Conozco a un muchacho, Paco, que está a un paso de la cárcel, por su participación en la muerte de dos jovencitas en un accidente de tránsito.
Mi amigo cruzaba en su carro la Tumba Muerto, cuando otro vehículo apareció de entre las sombras, y empapó con una sangre negra y espesa todo en derredor.
A Paco lo metieron preso. Al otro también, claro. Pero resulta que ese otro andaba en un carro asegurado, y los abogados aparecieron por todas partes para defender al susodicho y así librarse del pago por aquellas muertes. Sin embargo, mi amigo no tenía dónde caerse muerto, por lo que no le quedó otra que ponerse en manos de un abogado de oficio.
A lo largo de un año, mi amigo jamás recibió asesoría legal. En el extenso expediente, de cuatrocientas y tantas páginas, sólo hay seis en las que aparece una declaración suya. Todos los demás papeles son de los abogados de la Aseguradora, luchando a muerte por librarse de la culpa.

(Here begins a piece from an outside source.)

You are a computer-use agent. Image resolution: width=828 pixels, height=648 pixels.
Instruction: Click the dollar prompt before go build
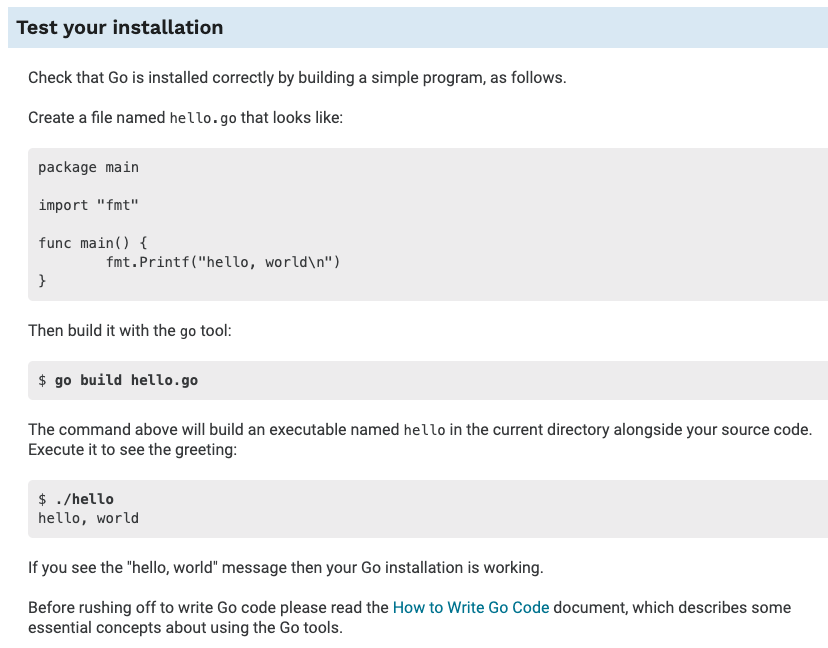click(42, 380)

El día de la audiencia apareció el abogado de oficio y se puso a explicarle la estrategia de defensa, ¡pero al otro acusado y no a mi amigo! Días antes, cuando lo llamamos para saber de él, con el ruido de una maquinita de casino al fondo, nos dijo que no, que él estaba muy ocupado, y que ese día del juicio nos encontraríamos una hora antes de la batalla, para ver qué se hacía.
Por supuesto que hay pocas probabilidades. Con una defensa así, sin esfuerzos, sin pasión ni vocación, la cárcel es lo único que se ve por la ventana.